Subfamily of flowering plants

Bombacoideae is a subfamily of the mallow family, Malvaceae. It contains herbaceous and woody plants. Their leaves are alternate, commonly palmately lobed, with small and caducous stipules. The flowers are hermaphroditic and actinomorphic; the calyx has 5 sepals united at the base, which are not accompanied by an epicalyx (involucel). The corolla has 5 free petals and an androecium of numerous stamens, typically with free filaments which are not fused in a staminal tube (column). The pollen is smooth and the ovary superior and pluricarpellate.
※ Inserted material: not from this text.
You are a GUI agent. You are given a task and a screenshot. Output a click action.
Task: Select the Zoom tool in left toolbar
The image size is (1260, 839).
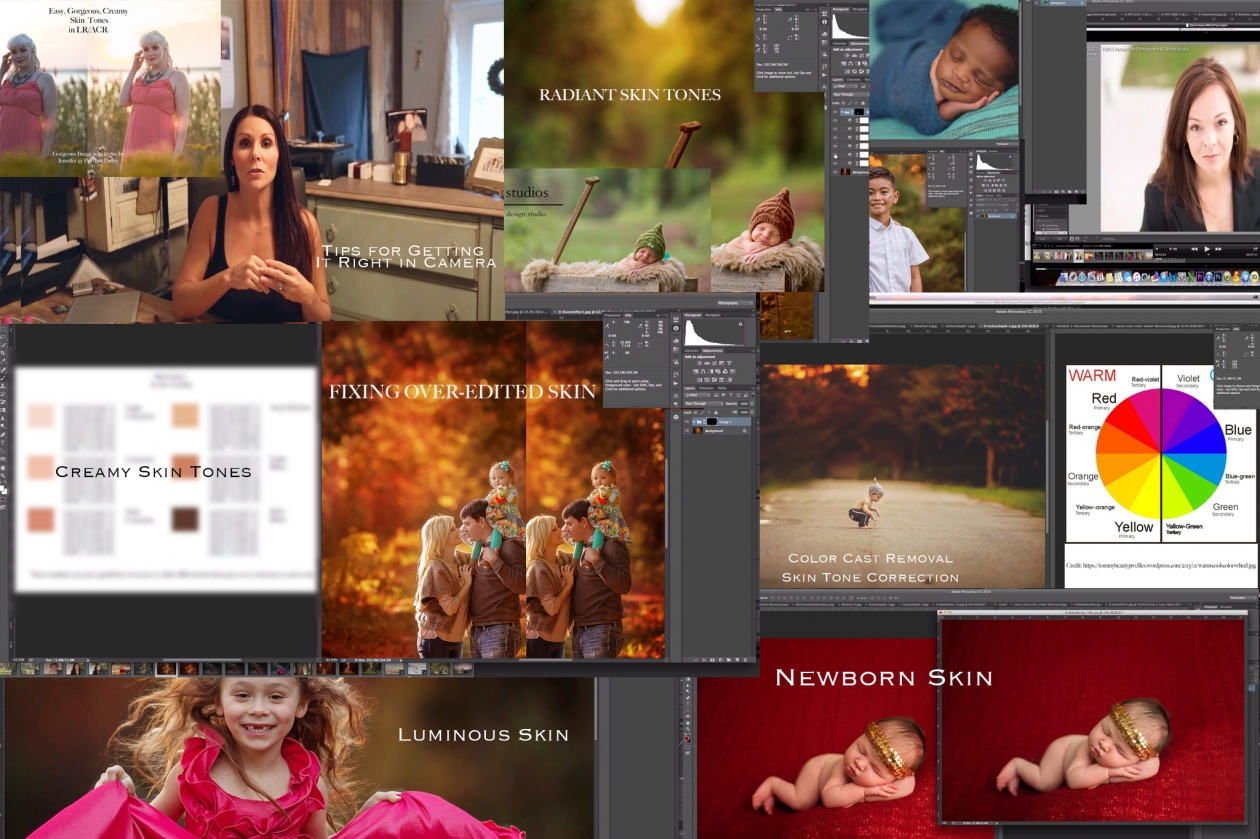pyautogui.click(x=4, y=476)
The fruits are schizocarpous or capsular.

==Genera==

- Adansonia L. - baobabs
- Aguiaria Ducke
- Bernoullia Oliv.
- Bombax L.
- Camptostemon Mast.
- Catostemma Benth.
- Cavanillesia Ruiz & Pav.
- Ceiba Mill.
- Chiranthodendron Larreat.
- Eriotheca Schott & Endl.
- Fremontodendron Coville
- Gyranthera Pittier
- Huberodendron Ducke
- Lagunaria (DC.) Rchb.
- Matisia Humb. & Bonpl.
- Neobuchia Urb.
- Ochroma Sw.
- Pachira Aubl.
- Patinoa Cuatrec.
- Pentaplaris L.O.Williams & Standl.
- Phragmotheca Cuatrec.
- Pseudobombax Dugand
- Quararibea Aubl.
- Rhodognaphalon (Ulbr.) Roberty
- Scleronema Benth.
- Septotheca Ulbr.
- Spirotheca Ulbr.
- Uladendron Marc.-Berti

==Classification==
Some taxa in this subfamily were previously grouped under the now-obsolete family Bombacaceae, as recent phylogenetic research has shown that Bombacaceae as traditionally circumscribed (including tribe Durioneae) is not a monophyletic group. Camptostemon, Lagunaria, Pentaplaris and Uladendron might more appropriately be placed in Malvoideae, as might the tribe Matisieae (Matisia, Phragmotheca and Quararibea).